Однако кто-то другой оказался более быстрым. Два дня спустя Бонк не пришел на работу, а в обеденный перерыв к Ковалю подошел бледный и растерянный Линчак, товарищ Юзефа.
— Бонка посадили, — зашептал он взволнованным голосом.
— Кто? — Коваль внутренне весь напрягся.
— Гестапо… И теперь я не знаю, оставаться мне здесь или убегать.
— Почему тебе надо убегать?
— Я вступил в организацию.
— Не боишься говорить об этом?
— С вами нет. Но только с вами.
— Не ночуй дома.
— А как с работой? Ведь и отсюда могут взять.
— Поговори с доктором Турчаньским, может, он даст на несколько дней освобождение.
Вечером к Матеушу пришел Ласковский. Коваль встревожился, так как такие визиты допускались только в крайних случаях.
— Бонк схвачен, — заявил Ласковский. — Кто-то его выдал.
— Знаю.

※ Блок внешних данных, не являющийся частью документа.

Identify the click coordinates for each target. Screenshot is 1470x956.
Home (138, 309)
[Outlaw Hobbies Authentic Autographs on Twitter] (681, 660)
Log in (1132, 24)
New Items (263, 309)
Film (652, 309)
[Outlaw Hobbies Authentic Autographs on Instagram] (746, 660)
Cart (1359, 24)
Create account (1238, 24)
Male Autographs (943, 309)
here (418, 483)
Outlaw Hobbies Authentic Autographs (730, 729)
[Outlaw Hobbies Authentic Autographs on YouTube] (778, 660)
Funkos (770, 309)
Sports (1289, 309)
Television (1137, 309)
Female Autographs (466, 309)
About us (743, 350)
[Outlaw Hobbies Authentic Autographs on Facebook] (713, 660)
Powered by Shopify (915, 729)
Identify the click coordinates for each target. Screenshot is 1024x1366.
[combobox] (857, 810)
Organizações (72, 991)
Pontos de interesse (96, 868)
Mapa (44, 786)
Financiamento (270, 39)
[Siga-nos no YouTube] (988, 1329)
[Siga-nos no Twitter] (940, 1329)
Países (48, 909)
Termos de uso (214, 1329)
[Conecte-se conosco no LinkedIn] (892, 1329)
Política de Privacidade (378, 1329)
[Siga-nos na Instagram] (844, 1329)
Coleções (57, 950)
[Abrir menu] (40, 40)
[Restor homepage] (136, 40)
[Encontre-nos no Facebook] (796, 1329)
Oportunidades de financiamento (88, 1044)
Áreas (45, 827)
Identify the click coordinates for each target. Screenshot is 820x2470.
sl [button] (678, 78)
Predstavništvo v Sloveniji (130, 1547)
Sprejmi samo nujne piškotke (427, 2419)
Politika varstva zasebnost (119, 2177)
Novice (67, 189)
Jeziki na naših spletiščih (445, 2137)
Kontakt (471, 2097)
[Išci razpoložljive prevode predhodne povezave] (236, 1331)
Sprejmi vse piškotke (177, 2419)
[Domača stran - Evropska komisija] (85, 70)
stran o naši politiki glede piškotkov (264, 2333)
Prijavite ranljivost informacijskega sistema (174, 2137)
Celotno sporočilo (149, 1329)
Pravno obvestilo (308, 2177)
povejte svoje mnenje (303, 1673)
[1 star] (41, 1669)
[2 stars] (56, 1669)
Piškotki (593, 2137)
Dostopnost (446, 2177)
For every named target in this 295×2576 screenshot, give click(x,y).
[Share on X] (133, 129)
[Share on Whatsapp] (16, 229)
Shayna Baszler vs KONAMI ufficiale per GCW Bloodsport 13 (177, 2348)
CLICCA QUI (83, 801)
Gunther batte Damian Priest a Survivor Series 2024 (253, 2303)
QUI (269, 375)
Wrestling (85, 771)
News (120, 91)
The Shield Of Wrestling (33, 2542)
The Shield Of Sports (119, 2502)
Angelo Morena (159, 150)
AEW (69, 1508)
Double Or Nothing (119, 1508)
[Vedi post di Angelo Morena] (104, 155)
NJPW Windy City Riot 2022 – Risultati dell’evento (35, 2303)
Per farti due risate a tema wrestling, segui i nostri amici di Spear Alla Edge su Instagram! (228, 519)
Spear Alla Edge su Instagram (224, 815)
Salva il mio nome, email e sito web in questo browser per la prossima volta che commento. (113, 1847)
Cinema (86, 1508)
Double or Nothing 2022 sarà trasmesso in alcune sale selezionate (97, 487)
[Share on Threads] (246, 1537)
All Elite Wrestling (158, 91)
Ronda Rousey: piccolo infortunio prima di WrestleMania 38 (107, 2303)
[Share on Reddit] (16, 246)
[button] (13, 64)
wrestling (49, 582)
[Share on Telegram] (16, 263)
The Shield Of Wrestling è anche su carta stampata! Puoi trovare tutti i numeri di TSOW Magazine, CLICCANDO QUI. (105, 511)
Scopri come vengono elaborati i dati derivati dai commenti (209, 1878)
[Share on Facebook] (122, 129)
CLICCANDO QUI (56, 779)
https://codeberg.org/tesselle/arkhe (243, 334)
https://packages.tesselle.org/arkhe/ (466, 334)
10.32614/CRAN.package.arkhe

Есть о нем какие-нибудь сведения?
— Только то, что сидит в гестапо.
— Людей надо обезопасить, — произнес задумчиво Матеуш.
— Как? — Ласковский поднял голову, глаза их встретились, и Коваль понял: токарь охвачен страхом, обыкновенным человеческим страхом. — Как? — повторил Ласковский. — Бонк меня знает. Если выдаст… — голос у него дрогнул, — куда я денусь? Да к тому же с семьей… А Франек Пясецкий, Сырек, Линчак, Забсрак — вся его пятерка?
— У Бонка была пятерка?
— Только недавно сколотил. Нужно их теперь предупредить.
— Теперь?
— Теперь. Ведь если Бонк не выдержит… Пока скажите им, чтобы во всяком случае не ночевали дома. А днем…
— Вот именно — днем… Ходить на работу?
— Что делать, — вздохнул Ласковский, — нельзя бросать работу. Иначе их сразу же заподозрят.